Chan playing basketball with McGrady in China in 2023. Photo: Stance
Chan and Leung usually meet up on weekends, and periodically host live Instagram videos where they chat with their followers. They talk about everything, from the level of basketball played in the US to their favourite snacks.

“The amazing part is,” says Wong, “especially for Yannie, a lot of younger kids from Hong Kong, Asian-Americans will look for her on Instagram and say, ‘I look up to you, the fact that you could do this, I’m going to work really hard.’”

Over Christmas, she and Lo met up with Leung and Chan in New York, where they all spent the holidays together.

“It’s really amazing to see their transformation,” says Lo, “mainly with their confidence because I feel like they now have stepped out of their comfort zone and they know they can make it. And their ability to blend in with the culture, it was really cool.

“And to see them grow as people, within months, is rewarding. To also see their basketball skills develop without me being there is really cool.”

A lot of people don’t try out simply because they don’t feel like they’re good enough, which is a shame – trying out never hurts, right?

William Lo Wing-kwan, basketball coach

“Every girl that we send there, I feel like I can’t screw it up for them and their family,” says Wong. “So I need to make sure that they’re mentally strong and mature, but also that they know when to ask for help.”

Wong works full time but manages to squeeze in quick video chats with Chan and Leung if an urgent issue arises. They are also part of a WhatsApp group.

Conversations range from questions about what they should wear for a school interview to how to fill out applications for funding or how to analyse how an interview went or venting frustrations over an injury.

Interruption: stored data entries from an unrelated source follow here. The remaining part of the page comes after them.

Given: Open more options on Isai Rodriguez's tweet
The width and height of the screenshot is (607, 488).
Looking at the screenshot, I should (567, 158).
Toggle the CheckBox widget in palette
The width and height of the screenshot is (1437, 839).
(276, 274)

Leung’s smooth moves on the court have landed her a full scholarship at Mercersburg Academy, an elite prep school in Pennsylvania. She will start there in August. In the same month, Chan will be heading to Iona University in New Rochelle, New York, on a full scholarship to play in Division 1. She will be the first Hong Kong-schooled girl to go to Division 1.

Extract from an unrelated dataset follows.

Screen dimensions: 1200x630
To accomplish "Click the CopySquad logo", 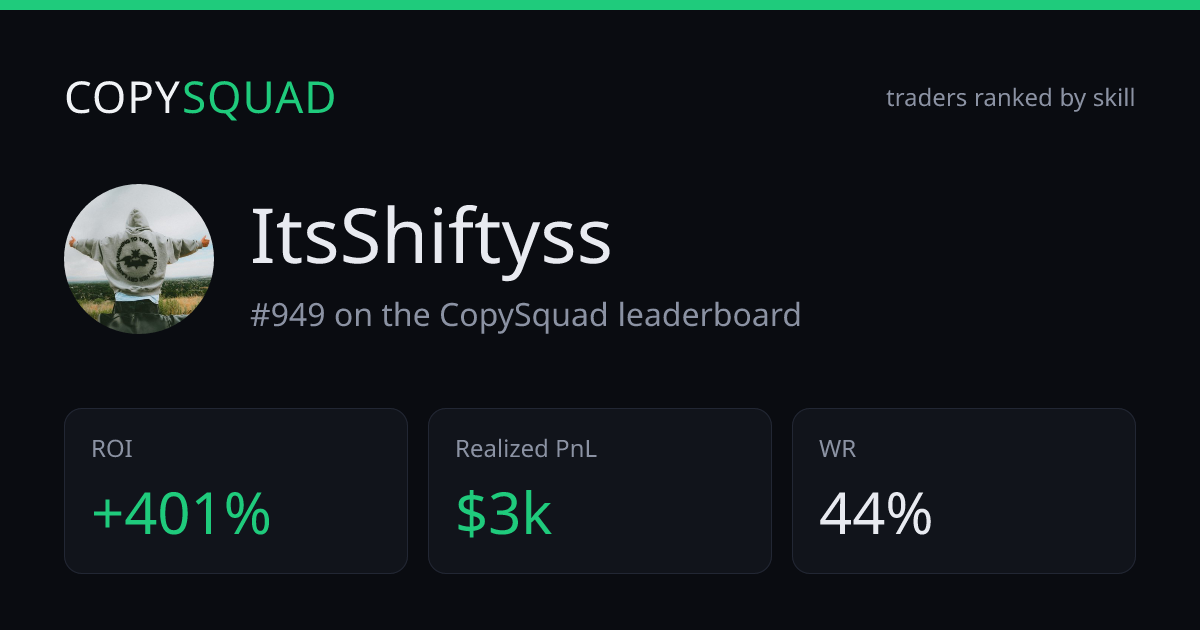I will point(200,98).
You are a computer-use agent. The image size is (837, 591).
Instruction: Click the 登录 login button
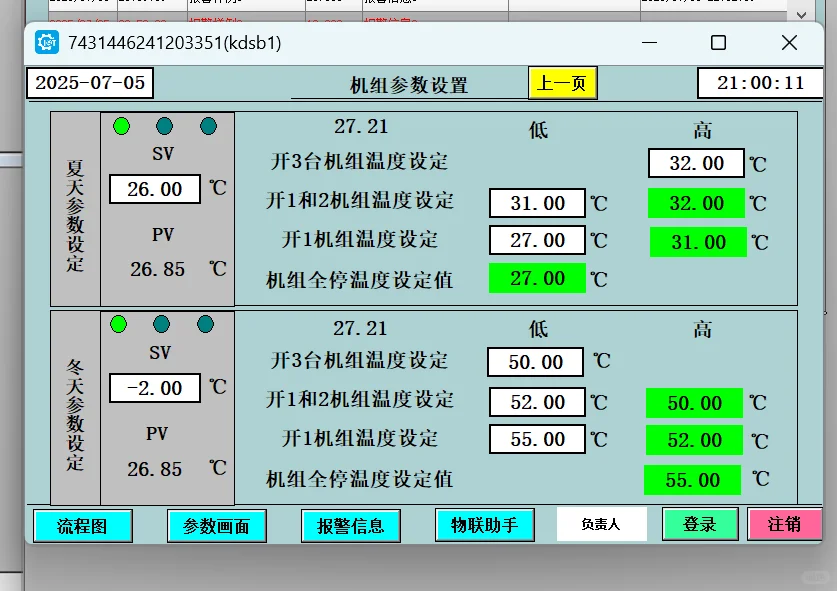point(700,525)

Meanwhile, with Lo’s plans to send three more girls from the Gold Team to the US this year, more parents are taking their young daughters to Strive Fitness.

Chan (front, right) and the rest of the Hong Kong Team at the Asian Games. Photo: Brian Ching

“A lot of parents contact me and say, ‘We’ve known about you guys for a long time. But we’ve just been too nervous to reach out,’” says Lo. “When we help a player, we go very deep. But a lot of people don’t try out simply because they don’t feel like they’re good enough, which is a shame – trying out never hurts, right?”

Each time Chan comes back to Hong Kong, she returns to Strive Fitness and plays basketball with these rookies.

“I remember the first time she came back, especially to the younger girls that have only seen her on YouTube or whatever, it is like, ‘Yannie Chan is coming home and she’s playing against me’ and they’re in awe,” says Wong.

“She gives them encouraging words, she’s an icon to them. She’s always giving back, and she’s amazing. And the fact that she does this, the other girls know that they need to do this in the future, too – give back to your community.”